Jünger, que había vivido en grandes ciudades como Berlín y París, prefiere una aldea como lugar de residencia. Considera que Japón adelanta el futuro que aguarda a la humanidad. Allí conviven la modernidad y la tradición. En las empresas, se exploran todas las posibilidades de la técnica, pero en los hogares se continúa utilizando kimonos. El individuo puede retirarse en sí mismo y reencontrarse con el pasado.
Jünger experimenta esa sensación sumergiéndose en los clásicos de la literatura, la historia y la filosofía. Al igual que Borges, admite que ha vivido más intensamente entre las páginas de un libro que en el mundo real. Borges frecuentó pocos escenarios: su apartamento, las bibliotecas, los cafés de Buenos Aires, algunas ciudades europeas. En cambio, Jünger pisó los campos de batalla y presenció los grandes acontecimientos del siglo XX. Eso imprime a su confesión un carácter más sorprendente y quizás más trágico, pues desdeña el papel de protagonista para asumir el de espectador.

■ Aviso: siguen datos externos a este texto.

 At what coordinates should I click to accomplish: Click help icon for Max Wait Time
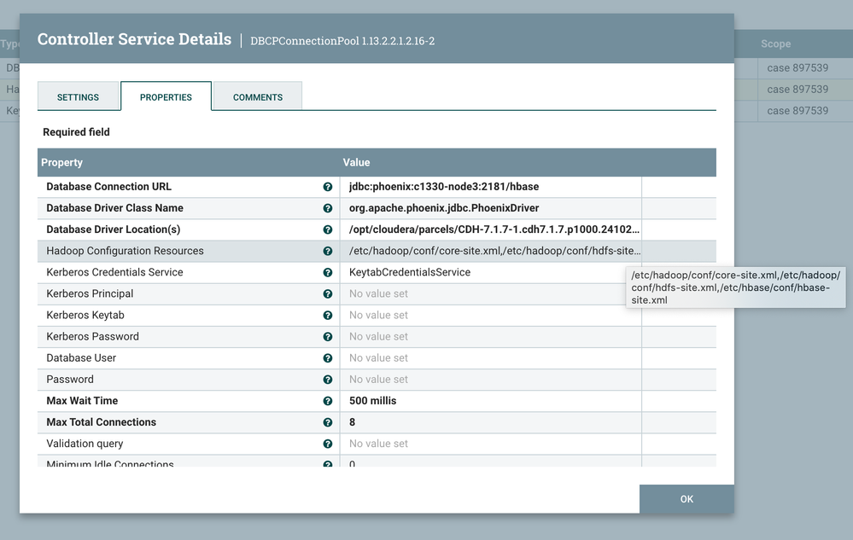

Es casi una renuncia o una apostasía, pues significa desvalorizar una existencia marcada por experiencias sumamente intensas. Borges soñó con ser un soldado y morir heroicamente. Jünger, que fue un héroe de guerra y estuvo a punto de perder la vida en varias ocasiones, apreció más su tarea de lector. Podemos concluir que todos los hombres quieren vivir otras vidas, ser lo contrario de lo que han sido. Casi nadie está satisfecho con el papel que le ha asignado el destino.
La distinción entre amigo y enemigo elaborada por Carl Schmitt le parece una feliz ocurrencia a Jünger. No la interpreta en términos bélicos, sino dinámicos y existenciales. La alternancia y el cambio serían imposibles sin el antagonismo. Nadie sabría quién es si no identificara a sus enemigos y luchara contra ellos. Combatir no significa aniquilar, sino buscar una síntesis capaz de conducir a una situación más perfecta. No es menos necesario rendir culto a los muertos.

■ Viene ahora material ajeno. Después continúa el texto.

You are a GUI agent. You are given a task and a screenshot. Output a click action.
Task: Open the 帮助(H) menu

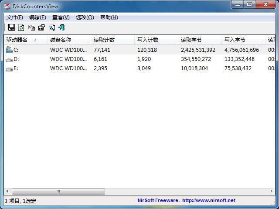[x=109, y=17]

Jünger solía visitar las tumbas de los dos hijos que había perdido y de su primera esposa, Gretha. Sostenía que el vínculo con los difuntos nos arraiga a la tierra y nos ayuda a comprender la vida. Somos formas de una matriz infinita. Jünger fue un naturalista minucioso. Apasionado por los coleópteros, buscó en la contemplación de la naturaleza la serenidad que no hallaba en la historia. Siempre apreció en ella una dimensión sagrada.
Aunque nunca se identificó con un credo o una iglesia, maduró con los años un sentido de lo sacro que le hizo percibir el ser como un misterio y no como un simple conjunto de leyes. Sus experiencias con las drogas le sumieron en un extraño sueño que le acabó transmitiendo la sensación de haber transitado por una senda muy peligrosa. En cambio, la poesía nunca le defraudó: "Forma parte de la naturaleza del hombre. Es su señal de reconocimiento". En ella está su porvenir y quizás esos nuevos dioses de los que hablaba Heidegger.
Jünger no ignora la inminencia de la muerte, pero no le atemoriza. Piensa que solo es un tránsito hacia otra forma de vida. Nunca ha concebido a sus difuntos como seres reducidos a polvo, sino como algo vivo que no cesa de interpelarle. ¿Quién era Jünger? ¿Un guerrero desengañado que eligió el exilio interior? ¿Un pensador que se marchó a vivir cerca de la Selva Negra, buscando sendas perdidas?
En estas últimas conversaciones se perfila como un estoico que cultiva el desapego y la serenidad. No es un cínico ni un nihilista. Sigue amando la vida, pero se ha apartado de la historia. Busca la belleza, lo intemporal, lo trascendente. El 17 de febrero de 1998 lo alcanzó la muerte. Dejó escrito: "Más profundo que la palabra es el silencio". Creo que es cierto. Cada vez que he finalizado uno de sus libros, he experimentado un silencio solemne, semejante al de un templo dedicado a un dios desconocido.